→ **PROBLEM**
Please revise the records below, replacing each "How do I perform" with "How can I complete" and leaving everything else as it is.

--- START OF GIVEN RECORDS ---

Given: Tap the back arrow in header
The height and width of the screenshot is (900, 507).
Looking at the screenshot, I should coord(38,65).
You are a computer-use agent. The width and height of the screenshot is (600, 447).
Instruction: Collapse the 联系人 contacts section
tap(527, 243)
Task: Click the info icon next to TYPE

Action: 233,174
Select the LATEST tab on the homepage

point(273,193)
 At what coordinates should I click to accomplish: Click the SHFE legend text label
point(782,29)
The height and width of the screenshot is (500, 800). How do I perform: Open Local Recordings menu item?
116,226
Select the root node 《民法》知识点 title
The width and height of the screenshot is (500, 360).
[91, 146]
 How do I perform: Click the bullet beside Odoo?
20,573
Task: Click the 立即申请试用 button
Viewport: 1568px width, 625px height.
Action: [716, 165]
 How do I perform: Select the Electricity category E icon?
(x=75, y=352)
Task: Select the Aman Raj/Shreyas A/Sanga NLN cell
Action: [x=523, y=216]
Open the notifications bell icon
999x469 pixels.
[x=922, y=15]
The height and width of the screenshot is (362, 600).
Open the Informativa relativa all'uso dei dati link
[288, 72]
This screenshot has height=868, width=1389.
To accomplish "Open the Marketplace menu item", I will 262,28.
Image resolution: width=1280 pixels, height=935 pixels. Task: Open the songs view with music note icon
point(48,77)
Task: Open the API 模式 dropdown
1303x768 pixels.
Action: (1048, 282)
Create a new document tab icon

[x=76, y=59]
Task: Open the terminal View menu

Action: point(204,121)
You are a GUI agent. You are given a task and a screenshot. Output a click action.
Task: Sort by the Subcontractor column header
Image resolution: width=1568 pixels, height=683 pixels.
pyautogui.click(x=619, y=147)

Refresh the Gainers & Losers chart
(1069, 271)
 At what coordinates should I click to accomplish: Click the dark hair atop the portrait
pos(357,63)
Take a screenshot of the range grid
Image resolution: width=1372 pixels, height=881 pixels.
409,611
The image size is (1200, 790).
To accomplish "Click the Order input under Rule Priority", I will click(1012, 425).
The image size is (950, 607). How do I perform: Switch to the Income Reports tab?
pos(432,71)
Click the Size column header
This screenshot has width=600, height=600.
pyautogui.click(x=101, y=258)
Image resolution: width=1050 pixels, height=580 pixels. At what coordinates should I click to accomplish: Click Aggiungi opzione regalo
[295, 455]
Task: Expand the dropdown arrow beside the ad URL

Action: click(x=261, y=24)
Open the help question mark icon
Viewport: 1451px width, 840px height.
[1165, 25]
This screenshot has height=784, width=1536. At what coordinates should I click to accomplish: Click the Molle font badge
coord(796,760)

--- END OF GIVEN RECORDS ---

→ **FINISHED ANSWER**
Given: Tap the back arrow in header
The height and width of the screenshot is (900, 507).
Looking at the screenshot, I should coord(38,65).
You are a computer-use agent. The width and height of the screenshot is (600, 447).
Instruction: Collapse the 联系人 contacts section
tap(527, 243)
Task: Click the info icon next to TYPE

Action: 233,174
Select the LATEST tab on the homepage

point(273,193)
 At what coordinates should I click to accomplish: Click the SHFE legend text label
point(782,29)
The height and width of the screenshot is (500, 800). How can I complete: Open Local Recordings menu item?
116,226
Select the root node 《民法》知识点 title
The width and height of the screenshot is (500, 360).
[91, 146]
 How can I complete: Click the bullet beside Odoo?
20,573
Task: Click the 立即申请试用 button
Viewport: 1568px width, 625px height.
Action: [716, 165]
 How can I complete: Select the Electricity category E icon?
(x=75, y=352)
Task: Select the Aman Raj/Shreyas A/Sanga NLN cell
Action: [x=523, y=216]
Open the notifications bell icon
999x469 pixels.
[x=922, y=15]
The height and width of the screenshot is (362, 600).
Open the Informativa relativa all'uso dei dati link
[288, 72]
This screenshot has height=868, width=1389.
To accomplish "Open the Marketplace menu item", I will 262,28.
Image resolution: width=1280 pixels, height=935 pixels. Task: Open the songs view with music note icon
point(48,77)
Task: Open the API 模式 dropdown
1303x768 pixels.
Action: (1048, 282)
Create a new document tab icon

[x=76, y=59]
Task: Open the terminal View menu

Action: point(204,121)
You are a GUI agent. You are given a task and a screenshot. Output a click action.
Task: Sort by the Subcontractor column header
Image resolution: width=1568 pixels, height=683 pixels.
pyautogui.click(x=619, y=147)

Refresh the Gainers & Losers chart
(1069, 271)
 At what coordinates should I click to accomplish: Click the dark hair atop the portrait
pos(357,63)
Take a screenshot of the range grid
Image resolution: width=1372 pixels, height=881 pixels.
409,611
The image size is (1200, 790).
To accomplish "Click the Order input under Rule Priority", I will click(1012, 425).
The image size is (950, 607). How can I complete: Switch to the Income Reports tab?
pos(432,71)
Click the Size column header
This screenshot has width=600, height=600.
pyautogui.click(x=101, y=258)
Image resolution: width=1050 pixels, height=580 pixels. At what coordinates should I click to accomplish: Click Aggiungi opzione regalo
[295, 455]
Task: Expand the dropdown arrow beside the ad URL

Action: click(x=261, y=24)
Open the help question mark icon
Viewport: 1451px width, 840px height.
[1165, 25]
This screenshot has height=784, width=1536. At what coordinates should I click to accomplish: Click the Molle font badge
coord(796,760)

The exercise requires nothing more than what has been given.